AIM OF THE TASK: Please set down, unchanged, each line from the one with "Viewport: 692px width, 468px" to the final line of the data below, both included. Drop the pictures.

##########

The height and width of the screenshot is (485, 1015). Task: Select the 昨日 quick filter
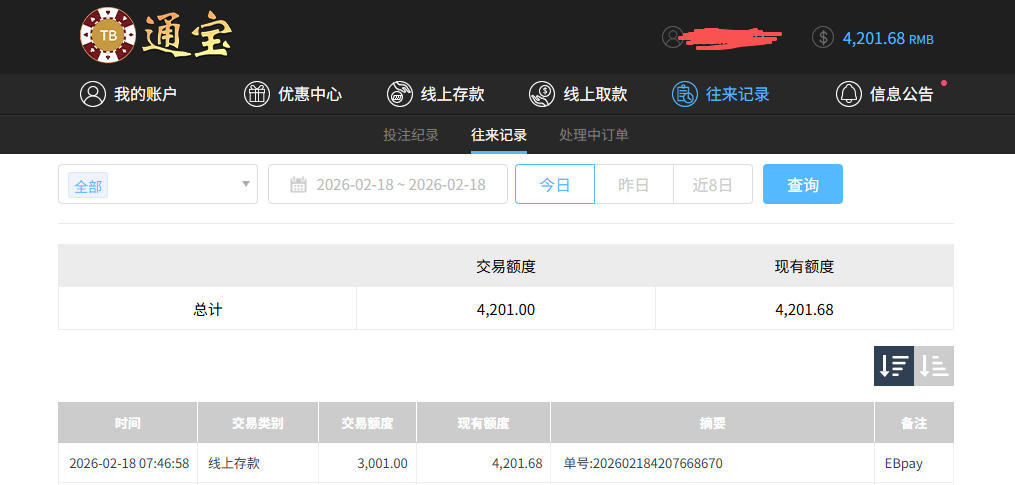(x=633, y=185)
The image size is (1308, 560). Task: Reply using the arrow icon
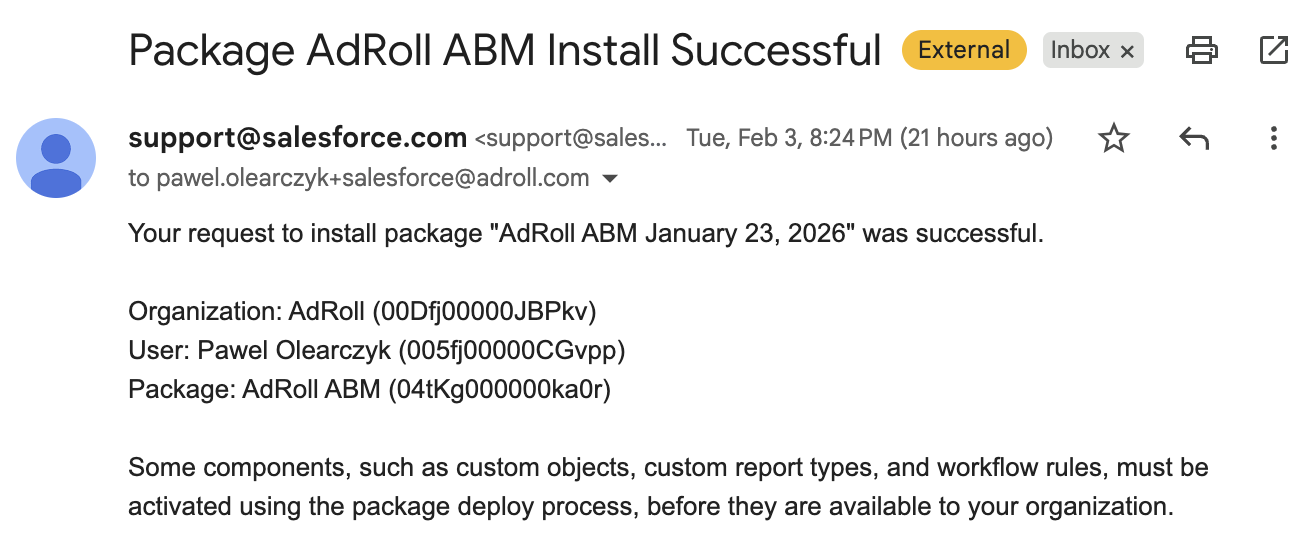(1194, 139)
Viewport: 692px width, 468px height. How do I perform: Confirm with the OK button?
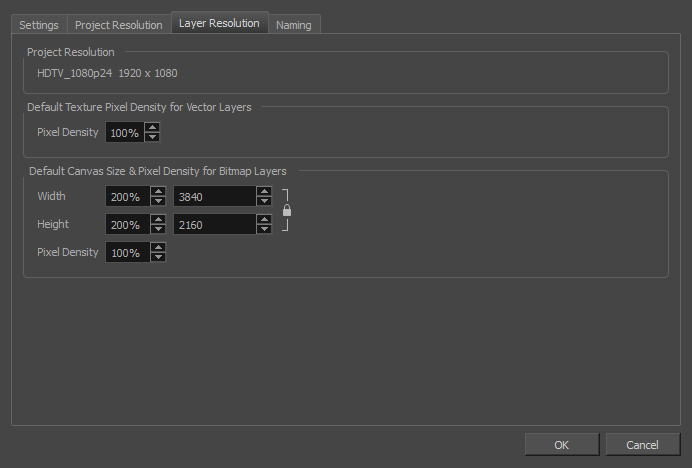[x=561, y=444]
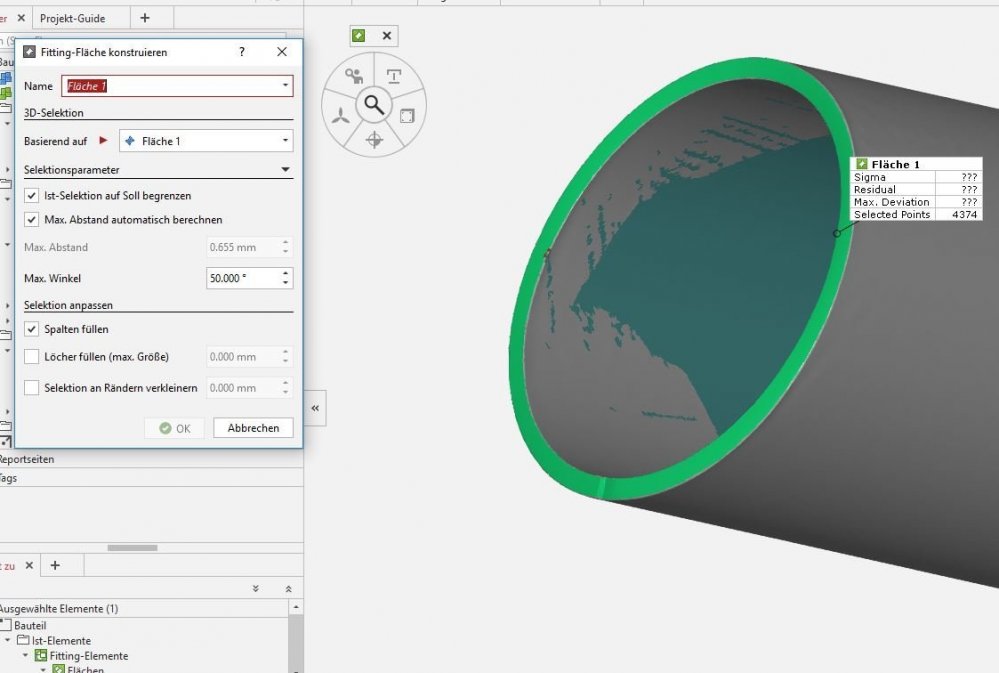
Task: Collapse the Selektionsparameter section arrow
Action: pos(285,170)
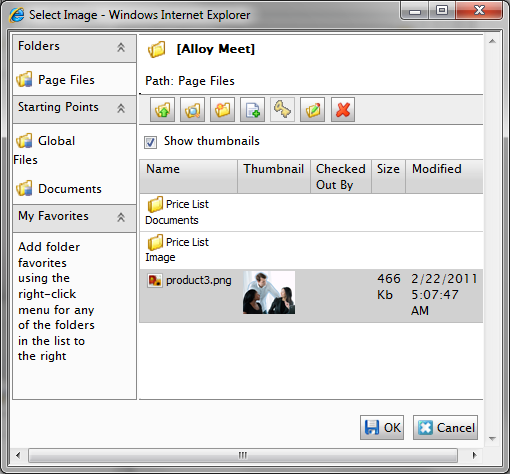Open access rights key icon
The width and height of the screenshot is (510, 474).
pos(282,110)
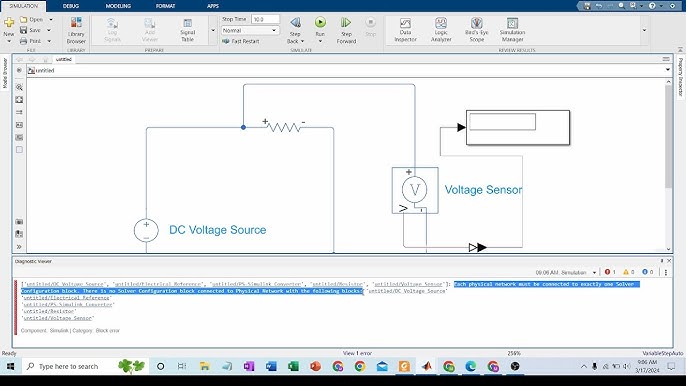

##########

SOLUTION FOR THIS EXERCISE:
Viewport: 692px width, 468px height. How do I perform: Confirm with the OK button?
[x=561, y=444]
Task: Collapse the Selektionsparameter section arrow
Action: pos(285,170)
Open access rights key icon
The width and height of the screenshot is (510, 474).
pos(282,110)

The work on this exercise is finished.